Shows these days are often so driven by advertising, by a cultural or political agenda, by a need to exist, that they lose any sense of story, of truth. Parks and Rec was never that way. It had a sense of knowing what it was, who it was, and why it was, that had nothing to do with the worst things about our culture. It believed in its characters. It believed in its story. It never apologized for its flaws. It never really bragged about its best parts. It just was.
So when it ended, it ended at a time when I was going through major life upheaval. When my church plant failed, I was in a tremendous place of crisis and shame and darkness. I was struggling just to understand why I had watched my dream crumble and fall. To give you an example, I couldn’t watch any drama or “realistic” shows because the stress I felt would be entirely compounded by those shows. I couldn’t watch characters in crisis without descending into a panic attack. So I thought, “Hey, why not Parks and Rec?” And then God used that show to really walk me through my ending.
As that show ended, I watched these characters move and grow and change and… it was okay. And I don’t mean that word in the sense of judging the quality of the show’s ending, but more that it showed life happening and still, everything was going to be okay. And that’s what I was struggling with, then. I was struggling to understand my own flaws and faults. I was struggling to see any good that had come from two years of back-breaking sacrifice. And Parks and Rec? It helped me.
We have recently been watching our way back through it and I have to say, I am getting more life lessons out of it than the first time through. I am watching it for the laughs, obviously, but I’m also listening to these well thought out characters. I am gleaning bits and pieces for where I am today. And though it might sound strange, I am watching to see what God might show me through such a silly medium. I am remembering that time, a year ago, and am feeling more peace over it than I did then. I am seeing my way forward, maybe, an inch at a time. And I am realizing some really beautiful things that come when we’re honest with ourselves and don’t try to be anyone else.

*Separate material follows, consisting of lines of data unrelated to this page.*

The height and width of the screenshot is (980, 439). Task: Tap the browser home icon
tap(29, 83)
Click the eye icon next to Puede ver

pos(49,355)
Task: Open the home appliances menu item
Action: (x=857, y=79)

I’m just a character on a show. (Please understand that as the beginning of a metaphor.) I have been written into a story by God. This is core to my faith. The idea that I am telling His story, through my tiny little insignificant part, and that He is the Author, is one of the things that gives me hope for my future.
That I can be spastic and full of ideas like Leslie Knope.
That I can be an egotistical, lazy idiot, like Tom Haverford.
That I can be a hypochondriac like Chris Traeger.
That ultimately I am more like Ron Swanson than almost anyone else on this planet.
And that in all of that, it’s going to end up okay.